Review of Budokon - Flow & Flexibility

Review of Budokon - Flow & Flexibility
For those interested in both yoga and Martial Arts, budokon might be a good route for you to take. Just be aware that these videos are not for the shy and undertrained.

I first found out about budokon from one of the readers here who posted on the forums. They had mentioned there was this interesting mix between yoga and martial arts video which they were curious what it was like.

Being interested in both myself, my interest was piqued. Like any good curious person, I went out and ordered a copy right away. On the budokon site, there were three options of videos: Flow & Flexibility, Power & Agility, Strength & Balance. From my experience, exercising involving strength or developing power tend to focus on a lot of external work, something I have definitely leaned away from.

The video arrived and on the CD there were only a few sections, the most important being a 30-minute workout and the tutorial for select moves. From an organizational standpoint, I would have expected the tutorial to have come first. So I flipped down to that section and started to play the video.

The first movement in this section was called “Dancing Dog Prep”. It’s a movement that starts with downward dog and then proceeds to bring one leg in and threaded through to turn your body over. The movement was intimidating but not impossible. In fact, most of the tutorial examples were challenging but nothing I would call impossible to perform provided you were in a reasonable level of fitness.

Encouraged by this section, I scrolled up to the actual 30-minute workout. The music was beautifully picked to suit the energy level of what was being performed. And the studio is very professional, a far cry from the quality of some Martial Arts videos out there.

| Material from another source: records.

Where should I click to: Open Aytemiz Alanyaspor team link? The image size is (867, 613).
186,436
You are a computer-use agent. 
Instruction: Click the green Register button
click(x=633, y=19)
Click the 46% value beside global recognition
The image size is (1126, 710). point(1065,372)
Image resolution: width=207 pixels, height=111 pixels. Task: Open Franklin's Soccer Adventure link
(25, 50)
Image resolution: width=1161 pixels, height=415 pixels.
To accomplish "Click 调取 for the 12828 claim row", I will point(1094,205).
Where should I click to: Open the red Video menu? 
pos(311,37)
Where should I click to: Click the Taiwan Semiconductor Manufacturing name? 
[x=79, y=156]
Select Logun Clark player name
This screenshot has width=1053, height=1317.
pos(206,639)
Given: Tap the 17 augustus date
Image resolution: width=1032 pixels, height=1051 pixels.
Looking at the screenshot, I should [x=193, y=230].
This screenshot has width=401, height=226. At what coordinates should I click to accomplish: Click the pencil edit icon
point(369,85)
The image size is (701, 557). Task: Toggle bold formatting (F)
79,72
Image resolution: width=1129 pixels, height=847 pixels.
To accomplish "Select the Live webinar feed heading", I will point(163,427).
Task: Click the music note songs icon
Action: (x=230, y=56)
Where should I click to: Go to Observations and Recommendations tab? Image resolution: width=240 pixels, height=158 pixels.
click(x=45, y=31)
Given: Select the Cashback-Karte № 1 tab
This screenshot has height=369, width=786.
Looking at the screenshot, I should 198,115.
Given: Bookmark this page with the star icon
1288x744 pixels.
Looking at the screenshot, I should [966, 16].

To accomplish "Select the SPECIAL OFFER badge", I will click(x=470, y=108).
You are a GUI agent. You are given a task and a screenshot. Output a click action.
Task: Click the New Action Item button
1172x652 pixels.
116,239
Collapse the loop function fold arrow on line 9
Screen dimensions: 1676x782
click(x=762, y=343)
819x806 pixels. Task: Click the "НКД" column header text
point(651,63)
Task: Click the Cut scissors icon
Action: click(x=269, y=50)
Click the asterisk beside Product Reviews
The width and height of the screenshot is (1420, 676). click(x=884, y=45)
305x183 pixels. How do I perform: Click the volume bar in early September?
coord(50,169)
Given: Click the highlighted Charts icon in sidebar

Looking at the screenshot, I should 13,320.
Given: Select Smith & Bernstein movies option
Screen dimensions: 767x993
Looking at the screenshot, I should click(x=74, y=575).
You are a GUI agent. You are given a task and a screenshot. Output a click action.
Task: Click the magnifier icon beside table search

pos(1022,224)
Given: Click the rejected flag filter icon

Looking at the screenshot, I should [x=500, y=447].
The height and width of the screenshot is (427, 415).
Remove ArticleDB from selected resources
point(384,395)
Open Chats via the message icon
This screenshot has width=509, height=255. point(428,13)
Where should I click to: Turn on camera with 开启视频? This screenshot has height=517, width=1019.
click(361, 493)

The 30-minute workout started with a 5-minute meditation, which I was quite happy to have after a hectic day. The first few movements flowed nicely and were given at a reasonable pace for someone who knew basic yoga postures and terminology.

Unfortunately, the video started to lose me as the movements increased in complexity and pace. By the time the video reached the “Dancing Dog” movement, a movement I had previously practiced in the tutorial, I found it difficult to both keep up with the pace and maintain proper alignment. My body, now only about 10-minutes into the workout, was already quite exhausted and I had to stop for the day.

Overall, I was disappointed in the amount of actual Martial Arts in this video. It was by far more yoga oriented in terms of movement and postures. I personally will definitely continue to practice as I feel if you’re able to get through this video confidently, you will achieve a level of flow and flexibility as advertised.